Posted at Oct 03 2010 05:30 PM | Updated as of Oct 04 2010 01:30 AM

…says LLDA right in imposing fine against mall owner

MANILA, Philippines - The Supreme Court has upheld a Laguna Lake Development Authority (LLDA) ruling that found SM Prime Holdings liable for discharging pollutive wastewater in February 2002.

In a 12-page decision penned by Associate Justice Diosdado Peralta, the second division of the high court said LLDA has the power to impose fines against establishments that have violated effluent standards for inland water.

These are rules and regulations that control the discharging of industrial wastewater.

In an order issued on October 2, 2002, LLDA directed the firm to pay P50,000 after its SM Manila City branch was found to have violated the standards.

The amount represents the accumulated daily penalty computed from February 4, 2002 until March 5, 2002.

SM Prime asked for a waiver of the fine, saying it immediately corrected the problem.

It added it is a responsible operator of malls and department stores. In fact, it was the first time that SM Manila failed to observe effluent standards, it said.
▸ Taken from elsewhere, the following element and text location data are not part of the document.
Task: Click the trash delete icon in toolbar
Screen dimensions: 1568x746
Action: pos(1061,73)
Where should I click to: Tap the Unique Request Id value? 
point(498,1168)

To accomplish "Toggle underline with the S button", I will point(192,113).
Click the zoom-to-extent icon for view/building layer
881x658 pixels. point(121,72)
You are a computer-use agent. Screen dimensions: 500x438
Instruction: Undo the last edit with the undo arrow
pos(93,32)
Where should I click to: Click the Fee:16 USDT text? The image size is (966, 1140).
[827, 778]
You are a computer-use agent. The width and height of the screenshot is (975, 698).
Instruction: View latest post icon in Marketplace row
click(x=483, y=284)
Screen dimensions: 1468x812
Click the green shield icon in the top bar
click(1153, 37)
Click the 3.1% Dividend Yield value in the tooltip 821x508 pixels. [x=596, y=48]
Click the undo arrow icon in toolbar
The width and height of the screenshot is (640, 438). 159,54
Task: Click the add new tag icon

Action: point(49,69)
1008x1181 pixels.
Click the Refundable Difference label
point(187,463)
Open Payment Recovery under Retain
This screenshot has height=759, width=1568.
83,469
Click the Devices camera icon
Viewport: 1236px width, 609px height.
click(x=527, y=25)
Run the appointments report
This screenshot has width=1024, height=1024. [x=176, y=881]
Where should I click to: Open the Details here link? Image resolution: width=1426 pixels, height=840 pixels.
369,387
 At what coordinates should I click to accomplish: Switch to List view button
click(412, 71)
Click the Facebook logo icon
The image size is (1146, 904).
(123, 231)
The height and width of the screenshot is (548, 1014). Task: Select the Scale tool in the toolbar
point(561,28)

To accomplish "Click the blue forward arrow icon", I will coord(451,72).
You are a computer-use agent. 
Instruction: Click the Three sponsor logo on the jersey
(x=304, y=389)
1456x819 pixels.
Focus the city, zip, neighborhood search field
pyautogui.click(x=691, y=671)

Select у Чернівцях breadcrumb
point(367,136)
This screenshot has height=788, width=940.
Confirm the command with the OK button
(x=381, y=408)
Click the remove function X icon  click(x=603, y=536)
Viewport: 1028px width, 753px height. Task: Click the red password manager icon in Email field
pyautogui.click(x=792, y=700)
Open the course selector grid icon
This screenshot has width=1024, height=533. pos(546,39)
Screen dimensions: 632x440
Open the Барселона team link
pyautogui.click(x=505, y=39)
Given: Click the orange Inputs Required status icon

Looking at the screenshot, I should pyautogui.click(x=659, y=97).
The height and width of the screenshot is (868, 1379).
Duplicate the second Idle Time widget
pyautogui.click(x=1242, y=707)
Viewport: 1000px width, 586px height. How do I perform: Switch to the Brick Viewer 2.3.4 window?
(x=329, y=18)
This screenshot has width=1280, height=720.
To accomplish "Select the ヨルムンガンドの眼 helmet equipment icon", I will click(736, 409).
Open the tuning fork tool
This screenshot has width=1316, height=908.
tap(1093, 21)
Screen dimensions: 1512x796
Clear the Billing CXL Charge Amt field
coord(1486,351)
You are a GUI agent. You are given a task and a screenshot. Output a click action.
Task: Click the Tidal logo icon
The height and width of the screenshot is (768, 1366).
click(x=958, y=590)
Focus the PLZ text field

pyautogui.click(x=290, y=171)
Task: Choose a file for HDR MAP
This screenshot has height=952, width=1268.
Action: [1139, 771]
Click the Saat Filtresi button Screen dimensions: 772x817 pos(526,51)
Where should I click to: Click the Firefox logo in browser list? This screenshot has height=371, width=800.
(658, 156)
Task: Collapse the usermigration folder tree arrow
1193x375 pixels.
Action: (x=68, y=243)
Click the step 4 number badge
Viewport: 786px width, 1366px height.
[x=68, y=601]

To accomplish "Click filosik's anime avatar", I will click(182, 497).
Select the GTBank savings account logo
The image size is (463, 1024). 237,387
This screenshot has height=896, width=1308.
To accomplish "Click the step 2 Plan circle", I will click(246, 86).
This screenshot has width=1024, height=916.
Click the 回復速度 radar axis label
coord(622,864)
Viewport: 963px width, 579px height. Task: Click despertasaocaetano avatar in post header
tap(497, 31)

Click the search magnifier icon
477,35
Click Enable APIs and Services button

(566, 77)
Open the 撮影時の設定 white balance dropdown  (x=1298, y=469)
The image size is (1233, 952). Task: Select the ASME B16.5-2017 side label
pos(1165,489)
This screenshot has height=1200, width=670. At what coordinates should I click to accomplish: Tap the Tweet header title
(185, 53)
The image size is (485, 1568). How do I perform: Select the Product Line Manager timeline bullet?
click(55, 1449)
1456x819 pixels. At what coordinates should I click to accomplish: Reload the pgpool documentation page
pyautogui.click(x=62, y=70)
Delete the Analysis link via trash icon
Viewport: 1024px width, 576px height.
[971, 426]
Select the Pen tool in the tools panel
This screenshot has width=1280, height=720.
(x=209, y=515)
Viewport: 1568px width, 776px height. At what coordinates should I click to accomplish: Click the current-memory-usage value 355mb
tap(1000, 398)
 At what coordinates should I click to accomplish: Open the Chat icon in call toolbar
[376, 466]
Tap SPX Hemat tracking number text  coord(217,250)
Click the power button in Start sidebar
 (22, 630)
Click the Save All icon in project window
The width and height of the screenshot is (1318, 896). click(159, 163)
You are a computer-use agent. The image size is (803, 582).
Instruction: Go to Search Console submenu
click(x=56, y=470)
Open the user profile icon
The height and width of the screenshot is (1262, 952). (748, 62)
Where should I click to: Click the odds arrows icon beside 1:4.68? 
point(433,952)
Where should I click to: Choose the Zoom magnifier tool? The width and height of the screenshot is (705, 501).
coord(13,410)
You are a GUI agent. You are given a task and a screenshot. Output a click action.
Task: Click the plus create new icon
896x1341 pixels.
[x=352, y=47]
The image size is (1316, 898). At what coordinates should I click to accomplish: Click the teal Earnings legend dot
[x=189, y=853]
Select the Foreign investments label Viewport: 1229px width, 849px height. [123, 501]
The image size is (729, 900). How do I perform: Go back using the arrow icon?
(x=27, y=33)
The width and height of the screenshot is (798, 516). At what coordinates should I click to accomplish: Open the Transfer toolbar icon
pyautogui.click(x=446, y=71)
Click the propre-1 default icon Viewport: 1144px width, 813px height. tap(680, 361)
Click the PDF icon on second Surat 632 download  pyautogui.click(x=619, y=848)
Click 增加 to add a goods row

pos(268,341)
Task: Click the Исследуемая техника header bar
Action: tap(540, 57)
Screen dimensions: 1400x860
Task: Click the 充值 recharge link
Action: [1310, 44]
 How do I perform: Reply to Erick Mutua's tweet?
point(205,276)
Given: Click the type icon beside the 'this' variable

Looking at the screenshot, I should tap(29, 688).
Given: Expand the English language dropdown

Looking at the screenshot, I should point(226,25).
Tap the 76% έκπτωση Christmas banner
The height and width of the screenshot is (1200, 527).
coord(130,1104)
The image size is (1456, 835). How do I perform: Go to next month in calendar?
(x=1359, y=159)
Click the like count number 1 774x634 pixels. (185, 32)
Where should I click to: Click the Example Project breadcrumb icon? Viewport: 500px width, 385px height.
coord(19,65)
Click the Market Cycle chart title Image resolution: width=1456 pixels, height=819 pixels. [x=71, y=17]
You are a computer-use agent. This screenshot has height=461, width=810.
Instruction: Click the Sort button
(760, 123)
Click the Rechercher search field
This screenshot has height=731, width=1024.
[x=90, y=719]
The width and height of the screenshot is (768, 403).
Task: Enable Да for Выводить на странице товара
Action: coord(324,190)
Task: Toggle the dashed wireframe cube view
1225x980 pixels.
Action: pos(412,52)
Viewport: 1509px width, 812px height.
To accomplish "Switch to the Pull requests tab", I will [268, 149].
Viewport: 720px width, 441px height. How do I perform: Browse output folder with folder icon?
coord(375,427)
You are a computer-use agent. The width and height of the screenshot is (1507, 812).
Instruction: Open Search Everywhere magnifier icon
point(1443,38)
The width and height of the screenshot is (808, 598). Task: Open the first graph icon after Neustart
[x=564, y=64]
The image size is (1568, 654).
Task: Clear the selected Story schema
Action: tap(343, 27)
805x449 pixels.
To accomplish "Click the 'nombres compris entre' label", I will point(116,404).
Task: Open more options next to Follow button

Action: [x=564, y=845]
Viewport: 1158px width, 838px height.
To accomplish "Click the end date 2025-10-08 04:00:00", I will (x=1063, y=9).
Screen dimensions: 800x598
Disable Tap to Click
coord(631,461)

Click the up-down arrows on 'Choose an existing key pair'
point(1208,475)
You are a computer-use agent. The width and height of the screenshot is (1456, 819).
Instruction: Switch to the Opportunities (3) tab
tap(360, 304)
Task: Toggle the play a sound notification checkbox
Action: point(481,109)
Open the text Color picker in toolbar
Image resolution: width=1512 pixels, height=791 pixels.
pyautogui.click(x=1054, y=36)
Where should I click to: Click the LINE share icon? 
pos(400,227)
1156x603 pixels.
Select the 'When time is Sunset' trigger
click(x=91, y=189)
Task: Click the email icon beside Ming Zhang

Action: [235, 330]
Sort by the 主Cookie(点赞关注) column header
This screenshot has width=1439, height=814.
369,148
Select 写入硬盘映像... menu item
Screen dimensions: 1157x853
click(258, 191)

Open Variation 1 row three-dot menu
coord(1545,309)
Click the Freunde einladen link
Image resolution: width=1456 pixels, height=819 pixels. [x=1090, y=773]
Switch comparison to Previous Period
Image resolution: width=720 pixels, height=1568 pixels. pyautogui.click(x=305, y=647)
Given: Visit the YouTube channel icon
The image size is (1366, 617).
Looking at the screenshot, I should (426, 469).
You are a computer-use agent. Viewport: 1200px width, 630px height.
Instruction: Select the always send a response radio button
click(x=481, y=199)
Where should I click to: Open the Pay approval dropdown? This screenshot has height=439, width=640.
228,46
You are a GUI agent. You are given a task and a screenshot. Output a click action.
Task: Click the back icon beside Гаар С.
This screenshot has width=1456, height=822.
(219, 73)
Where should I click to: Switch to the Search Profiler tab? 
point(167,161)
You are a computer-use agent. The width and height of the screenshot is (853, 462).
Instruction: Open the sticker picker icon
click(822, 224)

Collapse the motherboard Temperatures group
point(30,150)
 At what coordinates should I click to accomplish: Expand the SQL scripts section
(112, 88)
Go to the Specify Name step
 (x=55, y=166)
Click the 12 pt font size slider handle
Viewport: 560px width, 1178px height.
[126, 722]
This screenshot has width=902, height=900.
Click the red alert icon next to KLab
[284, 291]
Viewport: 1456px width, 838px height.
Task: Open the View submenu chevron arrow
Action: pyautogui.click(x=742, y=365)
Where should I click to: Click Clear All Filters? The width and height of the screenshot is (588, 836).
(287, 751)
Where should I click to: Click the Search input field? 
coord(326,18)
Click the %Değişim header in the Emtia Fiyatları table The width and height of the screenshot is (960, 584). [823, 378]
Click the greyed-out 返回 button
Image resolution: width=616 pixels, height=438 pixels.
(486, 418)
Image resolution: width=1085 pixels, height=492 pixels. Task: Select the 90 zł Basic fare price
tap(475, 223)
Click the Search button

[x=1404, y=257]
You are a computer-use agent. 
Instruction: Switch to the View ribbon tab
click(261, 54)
LLDA denied the plea. The case was elevated before the Court of Appeals.

The appellate court, however, said LLDA's charter, or Republic Act 4850, has not expressly provided such provision.

In reversing the ruling, SC said LLDA has the power to impose fines in the exercise of its function as a regulatory and quasi-judicial body with regard to pollution cases in the Laguna Lake region.

Citing section 4 (d) of Executive Order No. 927, SC said the agency has the power to “make, later, modify orders, requiring the discontinuance of pollution specifying the conditions and the time within which such discontinuance must be accomplished.”

“The intendment of the law…is to clothe the LLDA not only with the express powers granted to it, but also those which are implied or incident but, nonetheless, are necessary or essential for the full proper implementation of its purposes and functions,” the high court said.